## AIM OF THE TASK
Transcribe all the entries that follow, leaving nothing out.

## EXTRACTED ENTRIES
↓↓↓

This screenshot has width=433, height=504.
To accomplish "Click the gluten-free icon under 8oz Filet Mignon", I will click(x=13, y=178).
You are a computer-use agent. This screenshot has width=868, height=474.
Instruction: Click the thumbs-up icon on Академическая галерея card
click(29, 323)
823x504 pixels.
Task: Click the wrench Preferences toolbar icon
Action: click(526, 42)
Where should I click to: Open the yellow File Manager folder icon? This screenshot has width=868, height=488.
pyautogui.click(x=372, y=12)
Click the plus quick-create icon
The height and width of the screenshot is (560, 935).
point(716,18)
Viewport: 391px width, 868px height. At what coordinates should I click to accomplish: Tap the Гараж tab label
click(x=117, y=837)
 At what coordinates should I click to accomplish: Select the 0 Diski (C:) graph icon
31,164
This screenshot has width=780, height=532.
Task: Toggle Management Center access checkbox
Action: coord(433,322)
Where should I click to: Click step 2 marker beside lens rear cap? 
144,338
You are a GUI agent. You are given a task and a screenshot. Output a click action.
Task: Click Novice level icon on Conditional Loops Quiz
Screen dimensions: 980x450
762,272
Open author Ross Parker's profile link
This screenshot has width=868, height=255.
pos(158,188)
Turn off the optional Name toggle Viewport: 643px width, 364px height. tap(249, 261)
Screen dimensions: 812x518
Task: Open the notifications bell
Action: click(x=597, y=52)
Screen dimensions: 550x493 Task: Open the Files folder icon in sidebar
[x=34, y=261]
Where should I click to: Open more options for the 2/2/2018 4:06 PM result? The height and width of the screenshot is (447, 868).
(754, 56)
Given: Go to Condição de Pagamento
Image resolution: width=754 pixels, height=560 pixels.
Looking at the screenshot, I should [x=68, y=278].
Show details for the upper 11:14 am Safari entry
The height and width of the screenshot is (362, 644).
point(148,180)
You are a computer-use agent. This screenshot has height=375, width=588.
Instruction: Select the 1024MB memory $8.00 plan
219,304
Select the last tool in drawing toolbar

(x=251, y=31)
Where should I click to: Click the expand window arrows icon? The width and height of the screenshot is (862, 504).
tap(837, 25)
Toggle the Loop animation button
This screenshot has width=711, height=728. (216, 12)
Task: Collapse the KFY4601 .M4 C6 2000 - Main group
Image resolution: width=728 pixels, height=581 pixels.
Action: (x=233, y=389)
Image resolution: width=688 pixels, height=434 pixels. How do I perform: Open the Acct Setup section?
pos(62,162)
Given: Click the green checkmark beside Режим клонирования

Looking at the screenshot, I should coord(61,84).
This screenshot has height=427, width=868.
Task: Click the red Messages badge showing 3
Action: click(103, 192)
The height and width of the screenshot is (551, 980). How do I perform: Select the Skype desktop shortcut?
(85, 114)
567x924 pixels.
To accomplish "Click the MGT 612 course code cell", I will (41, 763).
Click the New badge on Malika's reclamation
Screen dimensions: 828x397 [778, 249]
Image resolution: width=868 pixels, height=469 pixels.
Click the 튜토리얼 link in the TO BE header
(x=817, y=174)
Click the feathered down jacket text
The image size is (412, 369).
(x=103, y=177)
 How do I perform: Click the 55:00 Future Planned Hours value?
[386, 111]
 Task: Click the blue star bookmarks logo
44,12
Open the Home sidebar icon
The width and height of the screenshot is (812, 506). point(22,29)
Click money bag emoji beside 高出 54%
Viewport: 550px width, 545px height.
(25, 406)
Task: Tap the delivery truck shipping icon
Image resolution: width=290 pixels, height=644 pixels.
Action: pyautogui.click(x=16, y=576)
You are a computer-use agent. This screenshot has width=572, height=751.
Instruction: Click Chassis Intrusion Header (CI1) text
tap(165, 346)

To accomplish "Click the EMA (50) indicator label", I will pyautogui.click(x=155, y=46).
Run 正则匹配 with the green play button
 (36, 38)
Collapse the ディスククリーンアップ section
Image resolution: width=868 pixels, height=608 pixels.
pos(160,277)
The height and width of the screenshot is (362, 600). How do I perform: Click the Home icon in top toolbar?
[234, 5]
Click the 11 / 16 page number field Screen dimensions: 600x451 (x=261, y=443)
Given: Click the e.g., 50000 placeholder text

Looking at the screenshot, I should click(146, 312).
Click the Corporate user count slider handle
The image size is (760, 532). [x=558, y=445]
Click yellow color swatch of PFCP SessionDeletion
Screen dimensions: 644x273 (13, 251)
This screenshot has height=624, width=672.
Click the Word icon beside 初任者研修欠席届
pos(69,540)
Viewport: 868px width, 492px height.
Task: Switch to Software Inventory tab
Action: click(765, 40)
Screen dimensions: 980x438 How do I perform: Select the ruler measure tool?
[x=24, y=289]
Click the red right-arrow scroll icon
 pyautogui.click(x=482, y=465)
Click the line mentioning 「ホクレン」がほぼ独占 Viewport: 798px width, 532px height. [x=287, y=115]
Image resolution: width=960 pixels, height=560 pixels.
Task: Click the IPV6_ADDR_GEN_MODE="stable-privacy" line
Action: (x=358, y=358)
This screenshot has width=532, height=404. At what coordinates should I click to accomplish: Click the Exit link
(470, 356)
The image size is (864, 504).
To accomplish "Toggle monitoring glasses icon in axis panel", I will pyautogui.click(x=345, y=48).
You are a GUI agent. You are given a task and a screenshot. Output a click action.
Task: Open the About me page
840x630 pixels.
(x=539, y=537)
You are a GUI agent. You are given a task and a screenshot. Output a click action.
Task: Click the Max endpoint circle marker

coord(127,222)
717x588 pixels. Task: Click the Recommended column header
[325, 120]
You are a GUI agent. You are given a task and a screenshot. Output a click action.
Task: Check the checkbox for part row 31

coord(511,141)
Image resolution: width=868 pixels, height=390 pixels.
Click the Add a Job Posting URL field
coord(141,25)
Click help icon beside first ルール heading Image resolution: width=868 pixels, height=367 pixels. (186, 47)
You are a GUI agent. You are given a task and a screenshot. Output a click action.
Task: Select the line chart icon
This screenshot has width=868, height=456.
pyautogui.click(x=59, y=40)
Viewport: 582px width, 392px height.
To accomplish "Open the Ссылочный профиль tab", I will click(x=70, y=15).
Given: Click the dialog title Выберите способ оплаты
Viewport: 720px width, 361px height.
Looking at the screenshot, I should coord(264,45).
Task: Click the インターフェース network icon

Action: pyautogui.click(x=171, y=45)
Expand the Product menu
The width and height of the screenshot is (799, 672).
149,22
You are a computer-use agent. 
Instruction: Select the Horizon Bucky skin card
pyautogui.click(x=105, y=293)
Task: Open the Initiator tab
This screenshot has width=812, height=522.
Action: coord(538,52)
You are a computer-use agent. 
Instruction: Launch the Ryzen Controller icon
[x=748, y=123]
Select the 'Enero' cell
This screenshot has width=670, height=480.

↑↑↑

## TASK SOLUTION
This screenshot has width=433, height=504.
To accomplish "Click the gluten-free icon under 8oz Filet Mignon", I will click(x=13, y=178).
You are a computer-use agent. This screenshot has width=868, height=474.
Instruction: Click the thumbs-up icon on Академическая галерея card
click(29, 323)
823x504 pixels.
Task: Click the wrench Preferences toolbar icon
Action: click(526, 42)
Where should I click to: Open the yellow File Manager folder icon? This screenshot has width=868, height=488.
pyautogui.click(x=372, y=12)
Click the plus quick-create icon
The height and width of the screenshot is (560, 935).
point(716,18)
Viewport: 391px width, 868px height. At what coordinates should I click to accomplish: Tap the Гараж tab label
click(x=117, y=837)
 At what coordinates should I click to accomplish: Select the 0 Diski (C:) graph icon
31,164
This screenshot has width=780, height=532.
Task: Toggle Management Center access checkbox
Action: coord(433,322)
Where should I click to: Click step 2 marker beside lens rear cap? 
144,338
You are a GUI agent. You are given a task and a screenshot. Output a click action.
Task: Click Novice level icon on Conditional Loops Quiz
Screen dimensions: 980x450
762,272
Open author Ross Parker's profile link
This screenshot has width=868, height=255.
pos(158,188)
Turn off the optional Name toggle Viewport: 643px width, 364px height. tap(249, 261)
Screen dimensions: 812x518
Task: Open the notifications bell
Action: click(x=597, y=52)
Screen dimensions: 550x493 Task: Open the Files folder icon in sidebar
[x=34, y=261]
Where should I click to: Open more options for the 2/2/2018 4:06 PM result? The height and width of the screenshot is (447, 868).
(754, 56)
Given: Go to Condição de Pagamento
Image resolution: width=754 pixels, height=560 pixels.
Looking at the screenshot, I should [x=68, y=278].
Show details for the upper 11:14 am Safari entry
The height and width of the screenshot is (362, 644).
point(148,180)
You are a computer-use agent. This screenshot has height=375, width=588.
Instruction: Select the 1024MB memory $8.00 plan
219,304
Select the last tool in drawing toolbar

(x=251, y=31)
Where should I click to: Click the expand window arrows icon? The width and height of the screenshot is (862, 504).
tap(837, 25)
Toggle the Loop animation button
This screenshot has width=711, height=728. (216, 12)
Task: Collapse the KFY4601 .M4 C6 2000 - Main group
Image resolution: width=728 pixels, height=581 pixels.
Action: (x=233, y=389)
Image resolution: width=688 pixels, height=434 pixels. How do I perform: Open the Acct Setup section?
pos(62,162)
Given: Click the green checkmark beside Режим клонирования

Looking at the screenshot, I should coord(61,84).
This screenshot has height=427, width=868.
Task: Click the red Messages badge showing 3
Action: click(103, 192)
The height and width of the screenshot is (551, 980). How do I perform: Select the Skype desktop shortcut?
(85, 114)
567x924 pixels.
To accomplish "Click the MGT 612 course code cell", I will (41, 763).
Click the New badge on Malika's reclamation
Screen dimensions: 828x397 [778, 249]
Image resolution: width=868 pixels, height=469 pixels.
Click the 튜토리얼 link in the TO BE header
(x=817, y=174)
Click the feathered down jacket text
The image size is (412, 369).
(x=103, y=177)
 How do I perform: Click the 55:00 Future Planned Hours value?
[386, 111]
 Task: Click the blue star bookmarks logo
44,12
Open the Home sidebar icon
The width and height of the screenshot is (812, 506). point(22,29)
Click money bag emoji beside 高出 54%
Viewport: 550px width, 545px height.
(25, 406)
Task: Tap the delivery truck shipping icon
Image resolution: width=290 pixels, height=644 pixels.
Action: pyautogui.click(x=16, y=576)
You are a computer-use agent. This screenshot has width=572, height=751.
Instruction: Click Chassis Intrusion Header (CI1) text
tap(165, 346)

To accomplish "Click the EMA (50) indicator label", I will pyautogui.click(x=155, y=46).
Run 正则匹配 with the green play button
 (36, 38)
Collapse the ディスククリーンアップ section
Image resolution: width=868 pixels, height=608 pixels.
pos(160,277)
The height and width of the screenshot is (362, 600). How do I perform: Click the Home icon in top toolbar?
[234, 5]
Click the 11 / 16 page number field Screen dimensions: 600x451 (x=261, y=443)
Given: Click the e.g., 50000 placeholder text

Looking at the screenshot, I should click(146, 312).
Click the Corporate user count slider handle
The image size is (760, 532). [x=558, y=445]
Click yellow color swatch of PFCP SessionDeletion
Screen dimensions: 644x273 (13, 251)
This screenshot has height=624, width=672.
Click the Word icon beside 初任者研修欠席届
pos(69,540)
Viewport: 868px width, 492px height.
Task: Switch to Software Inventory tab
Action: click(765, 40)
Screen dimensions: 980x438 How do I perform: Select the ruler measure tool?
[x=24, y=289]
Click the red right-arrow scroll icon
 pyautogui.click(x=482, y=465)
Click the line mentioning 「ホクレン」がほぼ独占 Viewport: 798px width, 532px height. [x=287, y=115]
Image resolution: width=960 pixels, height=560 pixels.
Task: Click the IPV6_ADDR_GEN_MODE="stable-privacy" line
Action: (x=358, y=358)
This screenshot has width=532, height=404. At what coordinates should I click to accomplish: Click the Exit link
(470, 356)
The image size is (864, 504).
To accomplish "Toggle monitoring glasses icon in axis panel", I will pyautogui.click(x=345, y=48).
You are a GUI agent. You are given a task and a screenshot. Output a click action.
Task: Open the About me page
840x630 pixels.
(x=539, y=537)
You are a GUI agent. You are given a task and a screenshot. Output a click action.
Task: Click the Max endpoint circle marker

coord(127,222)
717x588 pixels. Task: Click the Recommended column header
[325, 120]
You are a GUI agent. You are given a task and a screenshot. Output a click action.
Task: Check the checkbox for part row 31

coord(511,141)
Image resolution: width=868 pixels, height=390 pixels.
Click the Add a Job Posting URL field
coord(141,25)
Click help icon beside first ルール heading Image resolution: width=868 pixels, height=367 pixels. (186, 47)
You are a GUI agent. You are given a task and a screenshot. Output a click action.
Task: Select the line chart icon
This screenshot has width=868, height=456.
pyautogui.click(x=59, y=40)
Viewport: 582px width, 392px height.
To accomplish "Open the Ссылочный профиль tab", I will click(x=70, y=15).
Given: Click the dialog title Выберите способ оплаты
Viewport: 720px width, 361px height.
Looking at the screenshot, I should coord(264,45).
Task: Click the インターフェース network icon

Action: pyautogui.click(x=171, y=45)
Expand the Product menu
The width and height of the screenshot is (799, 672).
149,22
You are a computer-use agent. 
Instruction: Select the Horizon Bucky skin card
pyautogui.click(x=105, y=293)
Task: Open the Initiator tab
This screenshot has width=812, height=522.
Action: coord(538,52)
You are a computer-use agent. 
Instruction: Launch the Ryzen Controller icon
[x=748, y=123]
Select the 'Enero' cell
This screenshot has width=670, height=480.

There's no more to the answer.